Data for processing >>

- - - -

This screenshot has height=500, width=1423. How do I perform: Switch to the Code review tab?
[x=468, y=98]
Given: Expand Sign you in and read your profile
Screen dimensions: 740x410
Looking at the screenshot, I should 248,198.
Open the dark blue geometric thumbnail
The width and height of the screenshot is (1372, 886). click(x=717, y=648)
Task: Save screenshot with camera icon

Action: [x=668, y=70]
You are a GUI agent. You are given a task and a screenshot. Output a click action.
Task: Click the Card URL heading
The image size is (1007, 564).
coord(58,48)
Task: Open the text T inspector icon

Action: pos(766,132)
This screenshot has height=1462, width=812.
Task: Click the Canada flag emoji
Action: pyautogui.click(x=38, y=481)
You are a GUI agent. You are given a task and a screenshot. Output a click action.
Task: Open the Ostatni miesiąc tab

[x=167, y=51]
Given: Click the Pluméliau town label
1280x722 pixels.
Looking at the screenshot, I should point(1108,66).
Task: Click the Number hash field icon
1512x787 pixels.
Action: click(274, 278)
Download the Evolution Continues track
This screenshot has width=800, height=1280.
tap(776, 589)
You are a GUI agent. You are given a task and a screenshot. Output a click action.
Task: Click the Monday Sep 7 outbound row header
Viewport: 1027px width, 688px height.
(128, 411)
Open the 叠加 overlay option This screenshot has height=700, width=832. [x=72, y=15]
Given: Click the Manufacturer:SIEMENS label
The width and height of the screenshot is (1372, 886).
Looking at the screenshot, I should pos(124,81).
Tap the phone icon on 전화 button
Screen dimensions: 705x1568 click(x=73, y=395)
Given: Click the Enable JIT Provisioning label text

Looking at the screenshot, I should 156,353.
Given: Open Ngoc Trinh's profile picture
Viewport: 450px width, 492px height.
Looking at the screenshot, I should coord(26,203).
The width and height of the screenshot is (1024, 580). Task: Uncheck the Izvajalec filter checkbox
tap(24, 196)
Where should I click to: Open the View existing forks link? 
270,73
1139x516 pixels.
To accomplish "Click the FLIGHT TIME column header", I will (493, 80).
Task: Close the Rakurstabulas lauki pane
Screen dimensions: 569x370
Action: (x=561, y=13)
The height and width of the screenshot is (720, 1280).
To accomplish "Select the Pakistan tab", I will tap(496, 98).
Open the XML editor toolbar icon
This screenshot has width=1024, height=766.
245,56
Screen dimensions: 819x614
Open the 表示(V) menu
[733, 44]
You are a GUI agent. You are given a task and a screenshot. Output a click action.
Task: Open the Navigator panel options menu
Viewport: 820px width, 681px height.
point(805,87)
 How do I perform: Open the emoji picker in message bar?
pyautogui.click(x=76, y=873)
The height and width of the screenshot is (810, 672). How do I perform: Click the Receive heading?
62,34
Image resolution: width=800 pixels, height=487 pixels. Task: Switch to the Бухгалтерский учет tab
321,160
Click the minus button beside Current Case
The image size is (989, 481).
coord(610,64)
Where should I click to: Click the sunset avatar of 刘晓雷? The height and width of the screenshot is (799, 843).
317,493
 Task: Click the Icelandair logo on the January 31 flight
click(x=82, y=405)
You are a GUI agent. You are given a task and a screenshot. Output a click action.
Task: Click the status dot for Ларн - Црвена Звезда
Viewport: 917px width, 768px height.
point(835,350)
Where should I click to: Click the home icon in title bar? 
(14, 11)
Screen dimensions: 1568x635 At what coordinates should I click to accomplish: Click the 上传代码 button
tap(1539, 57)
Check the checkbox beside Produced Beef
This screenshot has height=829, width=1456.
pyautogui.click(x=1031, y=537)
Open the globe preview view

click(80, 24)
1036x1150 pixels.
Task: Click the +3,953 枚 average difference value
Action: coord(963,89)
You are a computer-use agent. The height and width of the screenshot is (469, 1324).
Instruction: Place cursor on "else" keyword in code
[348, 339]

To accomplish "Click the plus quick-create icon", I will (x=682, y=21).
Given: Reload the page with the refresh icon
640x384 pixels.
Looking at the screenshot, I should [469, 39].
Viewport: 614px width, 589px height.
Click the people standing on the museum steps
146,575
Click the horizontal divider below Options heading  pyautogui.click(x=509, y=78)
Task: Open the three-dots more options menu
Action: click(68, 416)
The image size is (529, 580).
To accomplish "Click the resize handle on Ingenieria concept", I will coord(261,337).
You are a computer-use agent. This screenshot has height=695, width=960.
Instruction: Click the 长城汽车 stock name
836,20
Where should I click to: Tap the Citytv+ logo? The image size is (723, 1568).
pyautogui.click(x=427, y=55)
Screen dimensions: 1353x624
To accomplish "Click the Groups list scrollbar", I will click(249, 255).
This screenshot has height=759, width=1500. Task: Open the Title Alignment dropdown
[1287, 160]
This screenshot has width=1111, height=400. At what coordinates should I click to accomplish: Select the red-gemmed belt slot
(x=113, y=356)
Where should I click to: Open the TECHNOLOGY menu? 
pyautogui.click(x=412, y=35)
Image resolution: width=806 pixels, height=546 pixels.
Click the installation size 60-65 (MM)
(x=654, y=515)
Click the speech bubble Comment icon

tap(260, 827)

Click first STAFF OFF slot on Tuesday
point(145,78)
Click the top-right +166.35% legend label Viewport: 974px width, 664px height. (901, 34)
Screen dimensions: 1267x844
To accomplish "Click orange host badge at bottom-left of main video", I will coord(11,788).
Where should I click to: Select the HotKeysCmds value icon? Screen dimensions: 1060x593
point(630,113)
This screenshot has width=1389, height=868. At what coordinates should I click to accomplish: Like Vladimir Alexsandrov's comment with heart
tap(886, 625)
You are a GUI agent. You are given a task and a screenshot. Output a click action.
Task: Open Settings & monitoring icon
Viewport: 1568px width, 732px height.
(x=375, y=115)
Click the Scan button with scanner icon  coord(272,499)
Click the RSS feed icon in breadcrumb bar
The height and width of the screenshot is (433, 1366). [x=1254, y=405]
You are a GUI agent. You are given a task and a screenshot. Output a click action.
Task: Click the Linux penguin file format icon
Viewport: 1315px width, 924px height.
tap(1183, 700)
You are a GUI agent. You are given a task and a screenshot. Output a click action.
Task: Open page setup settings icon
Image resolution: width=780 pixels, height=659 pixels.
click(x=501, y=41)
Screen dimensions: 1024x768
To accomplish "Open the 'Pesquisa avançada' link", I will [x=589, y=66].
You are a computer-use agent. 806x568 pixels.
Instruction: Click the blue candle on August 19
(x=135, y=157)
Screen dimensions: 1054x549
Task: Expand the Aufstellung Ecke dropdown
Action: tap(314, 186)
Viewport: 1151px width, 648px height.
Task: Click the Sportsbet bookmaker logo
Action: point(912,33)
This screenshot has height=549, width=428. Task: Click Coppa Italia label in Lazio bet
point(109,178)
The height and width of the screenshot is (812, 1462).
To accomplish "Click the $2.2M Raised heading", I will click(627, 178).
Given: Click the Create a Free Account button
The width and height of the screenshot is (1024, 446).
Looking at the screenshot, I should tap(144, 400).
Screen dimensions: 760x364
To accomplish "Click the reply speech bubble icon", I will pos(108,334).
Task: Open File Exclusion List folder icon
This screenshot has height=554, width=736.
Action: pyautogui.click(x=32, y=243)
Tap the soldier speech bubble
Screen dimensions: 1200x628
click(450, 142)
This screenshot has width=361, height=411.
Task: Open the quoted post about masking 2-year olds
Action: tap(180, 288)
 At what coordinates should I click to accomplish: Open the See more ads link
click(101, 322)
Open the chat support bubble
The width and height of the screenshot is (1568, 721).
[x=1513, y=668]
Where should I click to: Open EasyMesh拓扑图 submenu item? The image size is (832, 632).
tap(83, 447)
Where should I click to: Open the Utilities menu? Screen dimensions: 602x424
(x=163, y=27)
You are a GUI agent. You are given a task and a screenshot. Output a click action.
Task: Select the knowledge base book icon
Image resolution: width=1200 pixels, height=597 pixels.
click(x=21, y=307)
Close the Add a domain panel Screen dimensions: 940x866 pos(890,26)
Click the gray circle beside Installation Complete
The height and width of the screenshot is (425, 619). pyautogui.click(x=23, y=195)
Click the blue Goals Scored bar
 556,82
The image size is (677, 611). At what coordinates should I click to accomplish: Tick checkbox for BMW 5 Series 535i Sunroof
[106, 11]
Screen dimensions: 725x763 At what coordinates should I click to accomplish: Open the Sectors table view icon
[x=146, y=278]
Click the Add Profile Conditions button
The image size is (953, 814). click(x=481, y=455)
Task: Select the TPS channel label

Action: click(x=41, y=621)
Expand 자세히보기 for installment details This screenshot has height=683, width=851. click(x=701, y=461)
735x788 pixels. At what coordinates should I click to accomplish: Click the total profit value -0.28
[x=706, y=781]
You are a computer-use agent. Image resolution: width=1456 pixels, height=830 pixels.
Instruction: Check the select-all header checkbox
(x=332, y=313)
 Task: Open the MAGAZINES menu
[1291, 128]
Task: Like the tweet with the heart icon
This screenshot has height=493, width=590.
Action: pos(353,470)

- - - -

Task prompt >>
The required output is every line above from the one with "Task: Open page setup settings icon" down to the one with "You are a computer-use agent. 806x568 pixels.", restated word for word, ends included.

Solution >>
Task: Open page setup settings icon
Image resolution: width=780 pixels, height=659 pixels.
click(x=501, y=41)
Screen dimensions: 1024x768
To accomplish "Open the 'Pesquisa avançada' link", I will [x=589, y=66].
You are a computer-use agent. 806x568 pixels.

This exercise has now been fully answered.